I love this one. Pink, swirly stained glass with pretty beads going all around it? Yes, please.

But this has to be my favorite, and it's not even finished yet. If I am lucky enough for the Georgia Tech band to ever order another cake from me, I'll be ready with the stand. 

The last piece of cake should be served off "The Horse".
I have more to do tomorrow, but these were fun. 

Only three more days until I get to see my husband and kids again!

*About this quarantine thing*

I forget that not everybody has received the radiation guidelines from UAB four hundred times. So, FYI:

Radioactive Iodine (RAI) is processed and secreted through body fluids (saliva, urine, sweat, etc.). Hence all the drinking at the hospital. Because it comes out in sweat, all of my skin is radioactive. That's why I have to be away from my kids and that's why everything at the hospital was covered in plastic. Everything I touch gets contaminated.

Everything the Mandi touches...
So, to try and keep everyone else safe, I stay down here in my hidey hole as much as possible. I wore socks 24/7 for the first three days I was here so my footprints wouldn't be as bad. I also wore latex gloves whenever I had to go upstairs for any reason.
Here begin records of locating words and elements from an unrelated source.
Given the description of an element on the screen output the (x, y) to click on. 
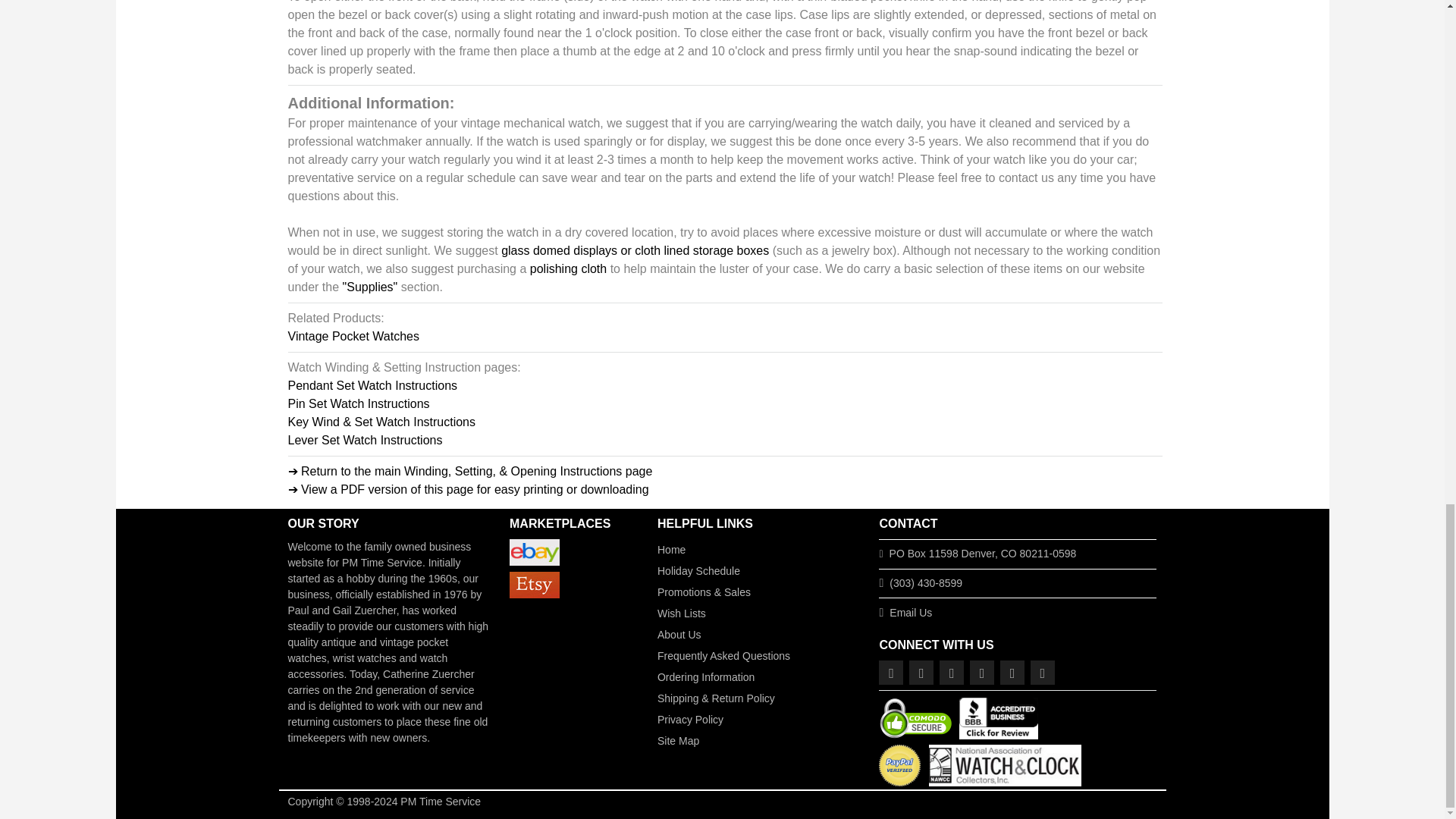
YouTube (1042, 672)
Instagram (920, 672)
PM Time Service Etsy Shop (534, 584)
Threads (981, 672)
Facebook (890, 672)
PMTime Service is Verified by PayPal (899, 762)
PM Time Service eBay Store (534, 551)
Click for the Business Review of PM Time Service (998, 717)
Pinterest (1012, 672)
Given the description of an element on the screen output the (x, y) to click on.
The couch down here is covered: I have a plastic bag on this cushion and the whole couch is covered with a furniture cover. 

The remote is covered in plastic, too.
My bed has a plastic cover on the mattress and the kids' mattresses have been completely moved out for this week. I will throw away the cover and pillow when I head back home. I'll also throw away my shoes and get a new phone (but this was overdue anyway).
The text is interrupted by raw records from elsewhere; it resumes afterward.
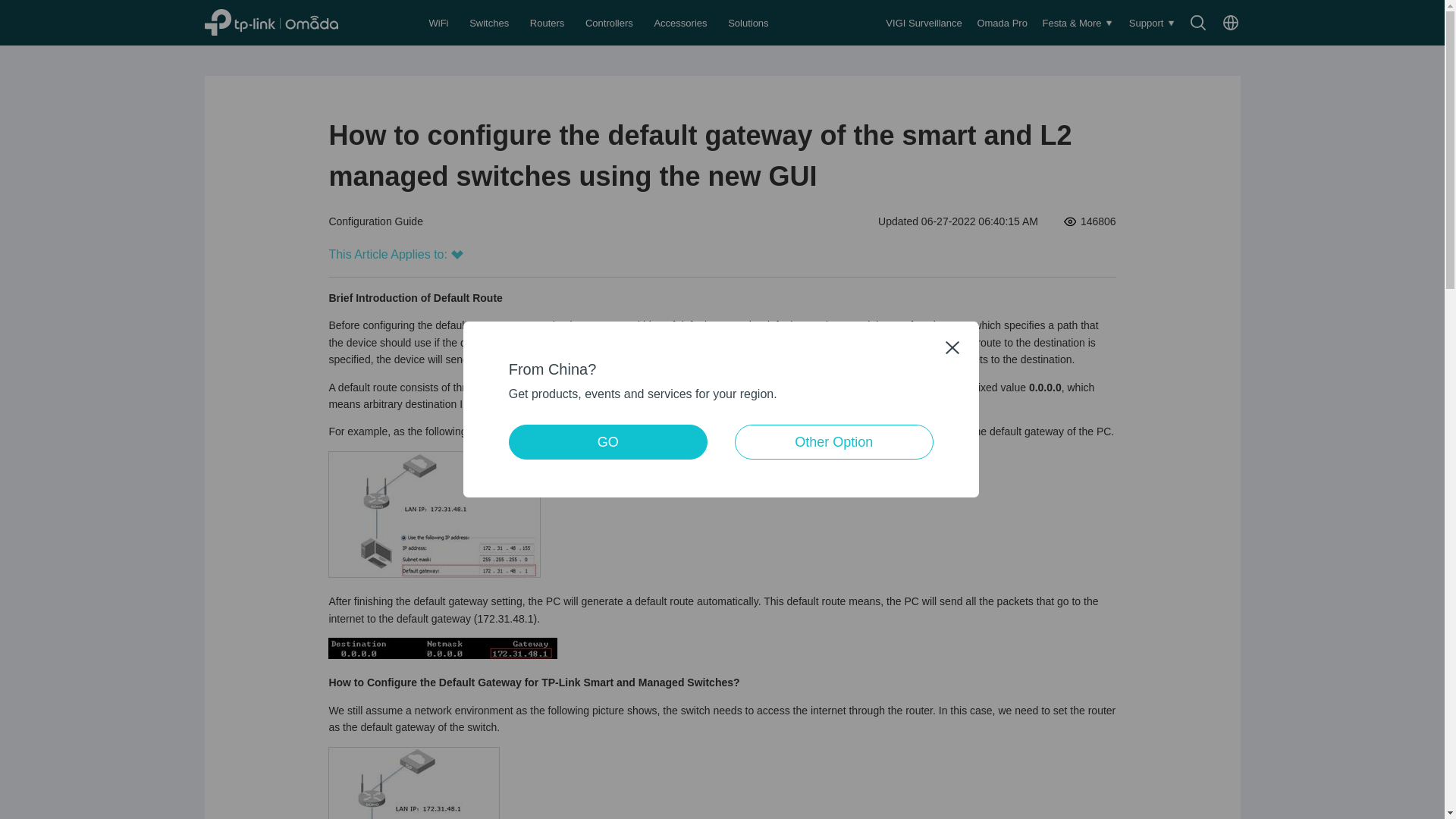
Controllers (609, 22)
Choose location (1230, 22)
Accessories (681, 22)
Switches (490, 22)
Solutions (749, 22)
TP-Link, Reliably Smart (288, 22)
Search icon (1198, 22)
Given the description of an element on the screen output the (x, y) to click on. 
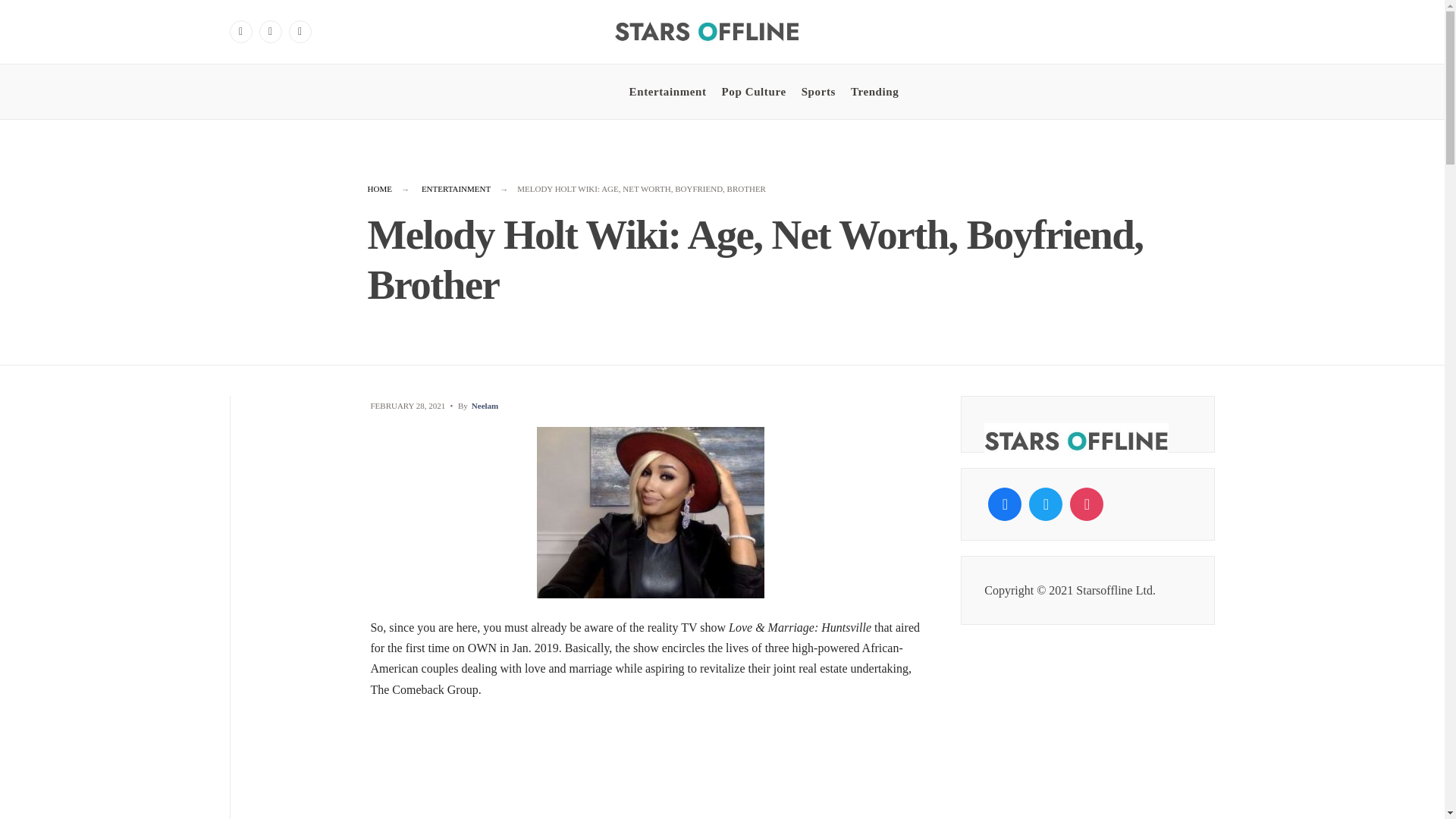
ENTERTAINMENT (456, 188)
Pinterest (299, 31)
Pop Culture (754, 91)
Entertainment (667, 91)
Sports (818, 91)
Trending (874, 91)
HOME (378, 188)
Advertisement (650, 769)
Neelam (484, 405)
Posts by Neelam (484, 405)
My laundry gets washed completely separately and goes through the wash twice. Then I run the washer empty (but with some chelating cleaner like 409 in there) before anyone else can put their clothes in there. I use paper plates and disposable cutlery. I have a separate trash can for all the food trash stuff and anything else I touch, and nobody else can empty it. 
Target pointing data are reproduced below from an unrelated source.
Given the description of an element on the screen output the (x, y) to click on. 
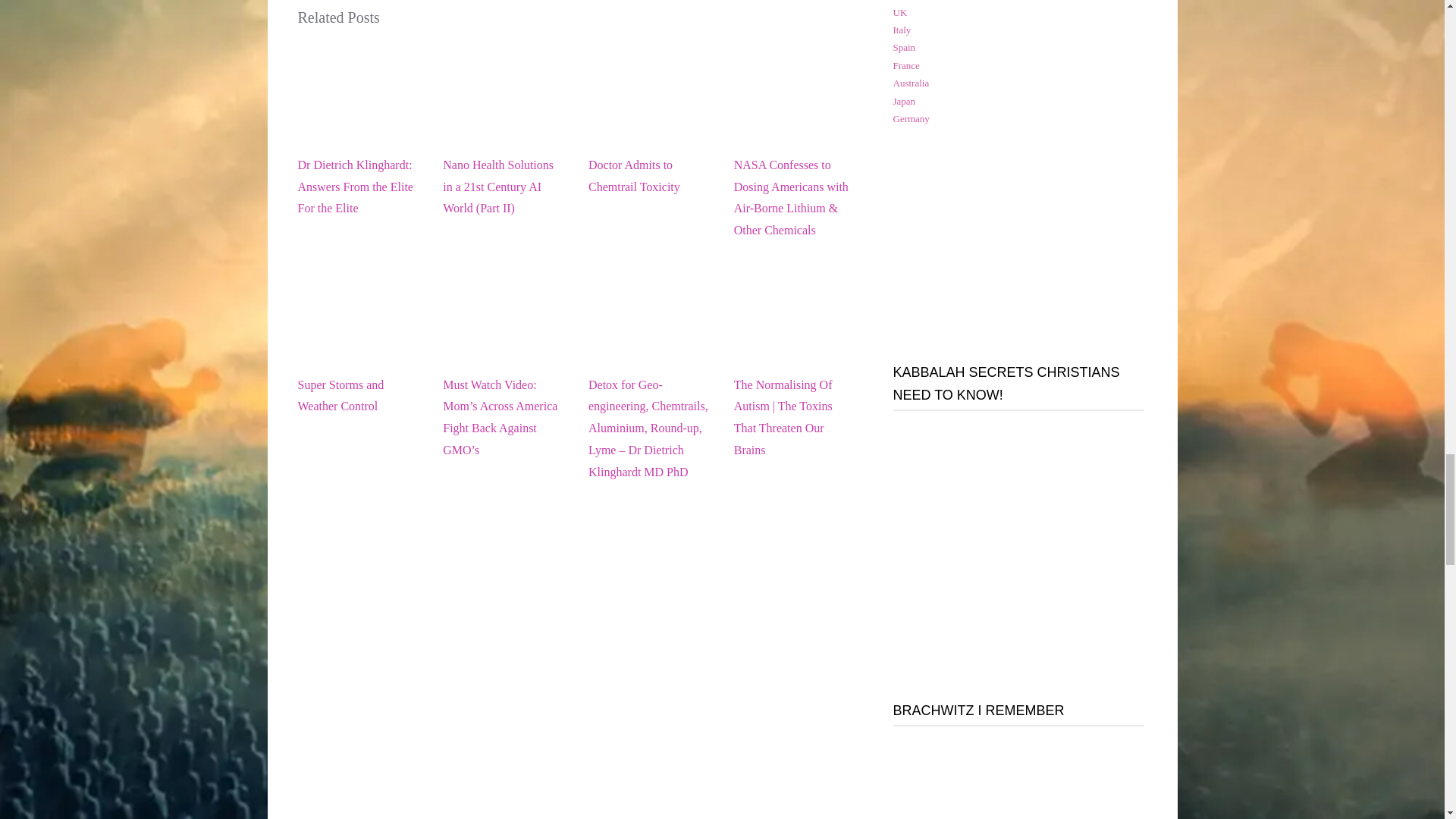
Super Storms and Weather Control (358, 350)
Dr Dietrich Klinghardt: Answers From the Elite For the Elite (358, 130)
Doctor Admits to Chemtrail Toxicity (649, 130)
Given the description of an element on the screen output the (x, y) to click on. 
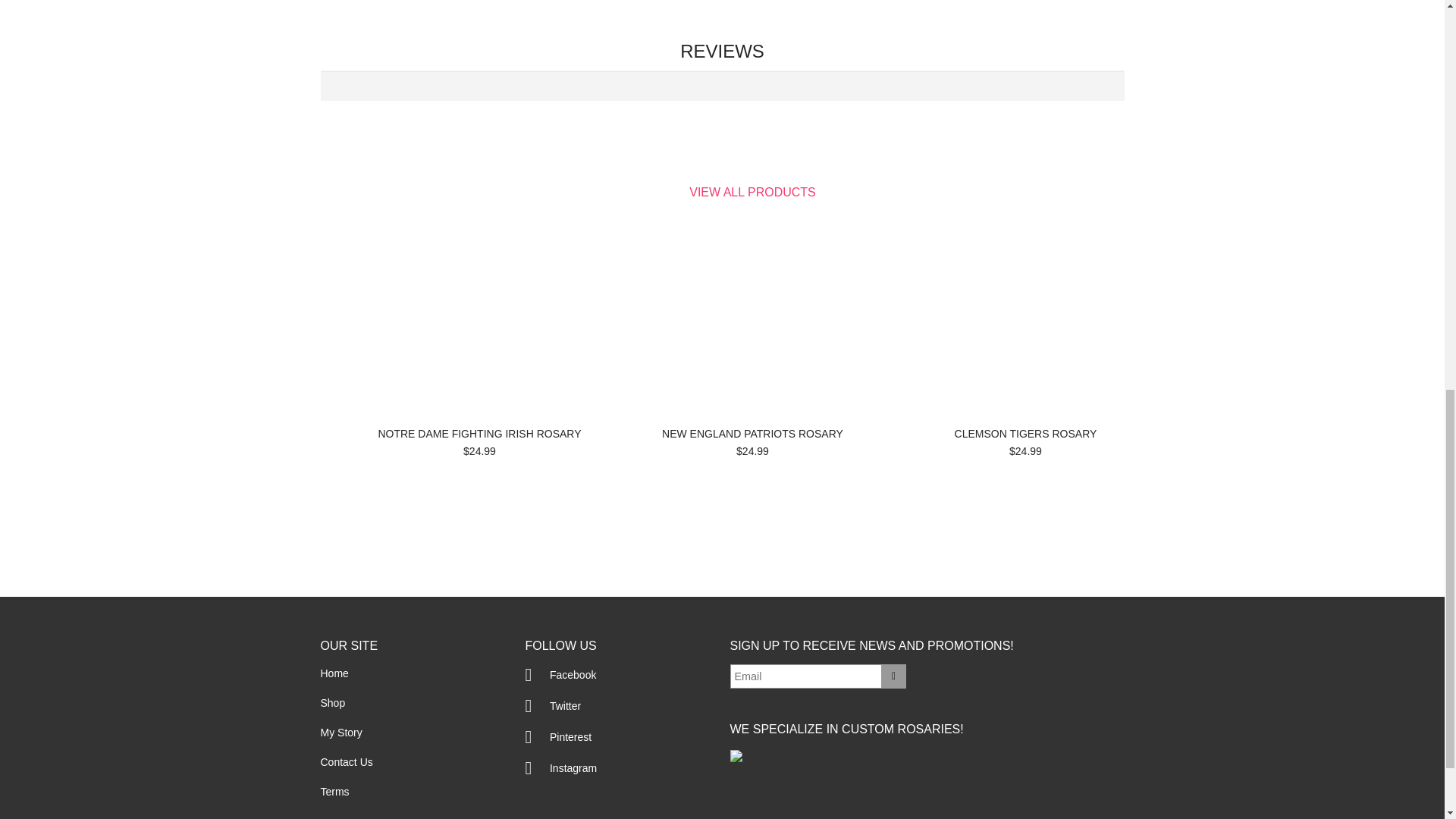
VIEW ALL PRODUCTS (751, 192)
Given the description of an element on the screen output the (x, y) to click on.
I have to flush twice and everything in the bathroom gets rinsed frequently and wiped down daily. I'll scrub it all with 409 before I leave. The toothbrush, hairbrush, shampoo, loofah, and everything else I've used will be thrown away.

Everything that went to the hospital with me will be put away for at least four weeks, so packing was an adventure. 

My daily pills were individually bagged so that I can take them without contaminating the pill bottle. I'll throw away this bottle of eye drops.  

The car is going to be interesting. It was a 3+ hour drive form UAB to mom's so I know that the car is wicked radioactive. I'll wipe down as much as I can and try to keep the kids out of there as much as possible until June.

Does that help?

I go for a full body scan on Wednesday and we'll see what lights up. Hopefully, just the salivary glands, kidneys, and bladder will show up on the scan. That's what's supposed to be radioactive now. I expect something in the neck to glow because of this pain- and that's ok. Some remnant thyroid is to be expected. What we DON'T want is anything like the lymph nodes, ovaries, or anything else to light up because that'll mean the thyroid cancer spread. That's not a good prize. But I'm sure it'll be fine.

Then, when everything is clear, I get to do this whole thing over again every 5-10 years. Overall, it's not as bad as I expected, so that's ok.


  1. Oh hello fellow ThyCa'er! I'm about to do the RAI on Thursday but will be admitted bcs I have a two month old baby and a toddler at home. Your photos of a plastic-wrapped room were great because I feel a bit more prepared with what to expect. Good luck on your body scan. Fingers crossed for great news! Nice to stumble upon your blog, friend.

  2. Hi, Lauren! Good luck tomorrow, and don't forget your candy!


  3. I did it!!! RAI complete! It wasn't awful but I have hypocalcemia and had complications because I was given the wrong doses of calcium (3,000mg less than I need to take, whoopsie!) and I suffered some rough heart fluctuations. When I left the hospital my radiation level was at a low 3.4. I hope you do great on your scan Wednesday, I'm sure you will!